I love how certain coincidences happen, like two shows about bugs, and both these exhibits are enhanced by being compared to the other. Wrapping up River North is Ann Wiens’ bug photos and bug paintings at Byron Roche Gallery. I think these are a hoot, but I frequently see humor where others don’t.  Wiens has taken taxidermied bugs and mounted them on “sympathetic” fabric. Sometimes they stick out, sometimes they all but disappear.  I like the counterintuitive relationships.

In River West Rhona Hoffman leads the way with a with a thoughtful, sensitive, odd look at obsession and corresponding beauty and indulgence (opens Friday). Kutlug Ataman had documented “Stefan’s” obsession with moths on 5 creatively suspended video screens making this a walk-in, absorbing experience better to be viewed after the opening than during.
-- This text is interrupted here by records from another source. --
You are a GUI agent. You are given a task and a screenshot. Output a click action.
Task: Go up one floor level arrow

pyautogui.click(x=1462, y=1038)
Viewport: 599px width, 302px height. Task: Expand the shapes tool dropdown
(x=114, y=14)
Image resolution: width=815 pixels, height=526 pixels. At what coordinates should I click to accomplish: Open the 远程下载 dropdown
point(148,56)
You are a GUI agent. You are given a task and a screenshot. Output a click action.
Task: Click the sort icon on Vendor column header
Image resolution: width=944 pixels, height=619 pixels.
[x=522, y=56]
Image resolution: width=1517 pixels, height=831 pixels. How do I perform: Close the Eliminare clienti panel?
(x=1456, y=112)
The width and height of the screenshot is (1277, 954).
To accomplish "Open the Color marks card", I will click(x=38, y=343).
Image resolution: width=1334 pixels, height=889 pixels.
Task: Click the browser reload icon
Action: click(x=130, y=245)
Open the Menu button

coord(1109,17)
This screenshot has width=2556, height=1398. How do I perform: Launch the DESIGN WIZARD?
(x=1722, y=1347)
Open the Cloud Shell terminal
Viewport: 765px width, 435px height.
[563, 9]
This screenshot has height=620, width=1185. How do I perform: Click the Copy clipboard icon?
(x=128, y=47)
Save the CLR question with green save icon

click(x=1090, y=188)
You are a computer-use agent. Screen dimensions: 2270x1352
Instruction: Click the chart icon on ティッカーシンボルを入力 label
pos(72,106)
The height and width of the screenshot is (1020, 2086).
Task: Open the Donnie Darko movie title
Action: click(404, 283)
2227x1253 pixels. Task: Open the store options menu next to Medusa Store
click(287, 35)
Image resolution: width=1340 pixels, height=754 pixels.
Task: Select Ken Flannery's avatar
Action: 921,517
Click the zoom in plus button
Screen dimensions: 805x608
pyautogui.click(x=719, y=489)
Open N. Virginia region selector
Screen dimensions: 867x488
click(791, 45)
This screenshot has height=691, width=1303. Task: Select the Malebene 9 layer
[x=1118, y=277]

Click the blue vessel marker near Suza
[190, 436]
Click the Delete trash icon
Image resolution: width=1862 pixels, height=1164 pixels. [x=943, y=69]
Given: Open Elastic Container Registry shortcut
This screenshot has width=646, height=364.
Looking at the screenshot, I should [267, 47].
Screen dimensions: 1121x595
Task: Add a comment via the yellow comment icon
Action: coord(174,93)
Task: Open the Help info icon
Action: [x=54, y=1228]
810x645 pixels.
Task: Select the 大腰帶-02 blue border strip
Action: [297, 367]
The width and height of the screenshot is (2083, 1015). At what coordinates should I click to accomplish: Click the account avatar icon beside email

Bugs.

Now that I think about it those creepy crawly faces upstairs at Gescheidle by Heather Cox are bugs, more human bugs, but still bugs. I’m starting to think I like shows about bugs.

Nicole Gordon’s paintings downstairs at Peter Miller Gallery (opening Friday) are a fun look at art history and an examination of what happens when you screw with scale and context.

Across the street at the accelerating Bodybuilder and Sportsman Gallery we see lots of legs in the sensuous watercolors of Tracy Nakayama.  I suspect her choice of subject matter, these Pearlsteinesque neutrally rendered portraits of peers engaged in sex and pre-sex is calculated.  I like them.  I’d prefer them in my bedroom than Bellmer, but I don’t know that I’d want to be an artist who aims for the boudoir.

There’s an attractive show titled Black at Thomas McCormick Gallery in which all the pieces by the 14 artists whose work are on exhibit are black. Some of these are important artists, some aren’t.  Seeing these works hanging side-by-side Robert Richenburg’s pieces stand out to me. I’d never heard of him before.

There’s good art out there. The pleasure is in the search.